This is a critical abstract of an economic evaluation that meets the criteria for inclusion on NHS EED. Each abstract contains a brief summary of the methods, the results and conclusions followed by a detailed critical assessment on the reliability of the study and the conclusions drawn.

Oral ciprofloxacin was compared with intravenous ceftriaxone in the empiric domiciliary treatment of febrile episodes in low-risk neutropenic and nonneutropenic patients with cancer.

Treatment.

Cost-effectiveness analysis.

The study population comprised patients with cancer who were defined as being low-risk neutropenic or nonneutropenic. Study inclusion criteria were: fever (at least 38 degrees C) on two measurements, lasting no more than 24 hour and judged to be of infectious origin; and residency within 20 miles of the participating centres. Study exclusion criteria were: severe chemotherapy-induced neutropenia; severe comorbidity requiring hospitalisation; acute leukaemia and bone marrow transplant within the last two years; antibiotic treatment within the previous 5 days; use of haematopoietic growth factors; positive history of intolerance to quinolone derivatives or beta lactams; renal failure, under 18 years of age; and pregnant or nursing a baby.

The setting was primary and secondary care. The economic study was carried out in Italy.

The effectiveness and resource data were collected between June 1991 and May 1996. The price year was 1996.

The effectiveness data were derived from a single study.

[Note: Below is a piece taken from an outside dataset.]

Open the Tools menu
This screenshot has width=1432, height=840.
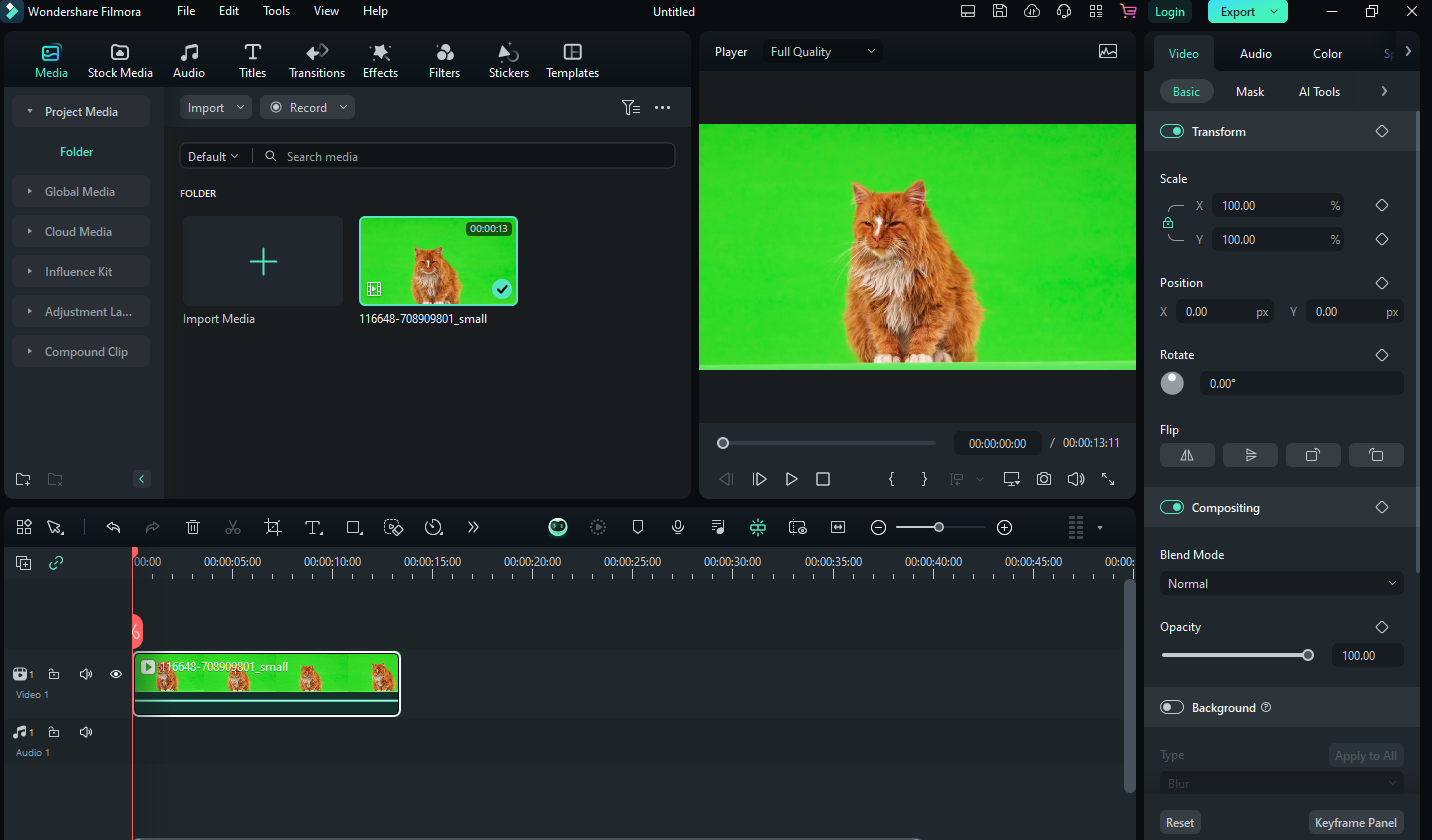point(276,11)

Cost data were applied retrospectively to the same patient sample used to generate effectiveness evidence. The authors did not report whether all the cost data used were derived from the same patient sample used to generate the effectiveness evidence.

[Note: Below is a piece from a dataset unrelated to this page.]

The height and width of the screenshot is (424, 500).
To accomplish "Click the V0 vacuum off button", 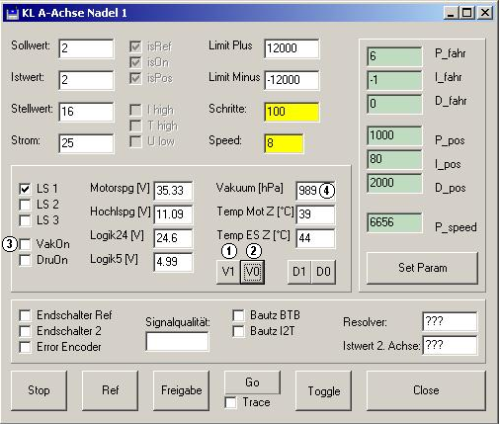I will (x=253, y=272).
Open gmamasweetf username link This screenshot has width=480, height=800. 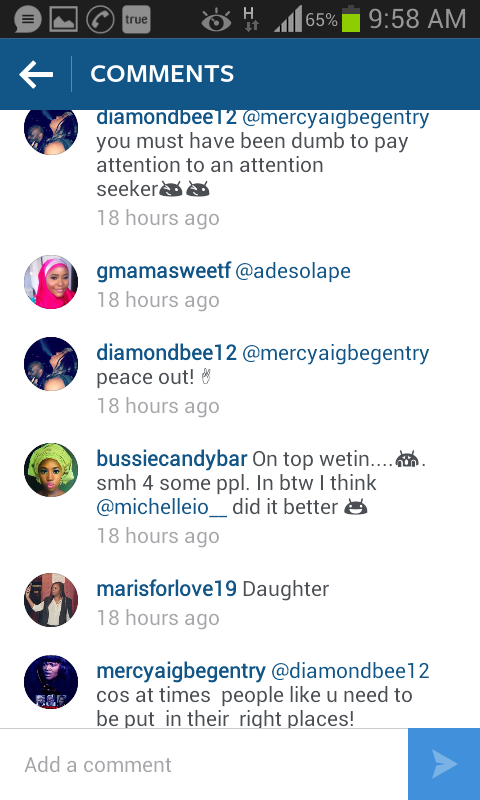coord(163,271)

Power calculations were used to estimate the sample size required to test whether ciprofloxacin was at least as effective as ceftriaxone. The authors reported that the sample size was determined to test the hypothesis of non-equivalent efficacy. The authors defined the equivalence region as the lower limit of the 95% confidence interval. If the lower confidence limit was less than or equal to -15%, then the hypothesis of non-equivalence could be accepted. The power calculation was based on the assumption that the success rate of ceftriaxone treatment in febrile cancer patients is about 80% and to test the assumption that the success rate of oral ciprofloxacin therapy would not be more than 15% lower than that of ceftriaxone therapy, at the 5% significance level and 80% power. All consecutive adult outpatients with cancer referred to the participating centres were screened for the study. The study sample was appropriate for the clinical study question and comprised 173 febrile patients enrolled in the study from June 1991 to May 1993, accounting for 183 febrile episodes. Of these, 93 febrile episodes were randomised to receive ceftriaxone, and 90 febrile episodes were randomised to receive oral ciprofloxacin. Patients were not eligible to re-enter the study unless they were fully recovered from their last febrile episode.

The study was a multi-centre (number of centres not reported), prospective, randomised controlled trial. Patients who met the study inclusion criteria were randomised to oral ciprofloxacin or iv ceftriaxone using a computer-generated randomisation list of blocks permutated by participating centre. The duration of follow-up and number of patients lost to follow-up were not reported. The patients and health care providers were not masked to treatment allocation. The authors did not report whether the investigators who conducted the follow-up assessments or the data analysts were masked to method of treatment.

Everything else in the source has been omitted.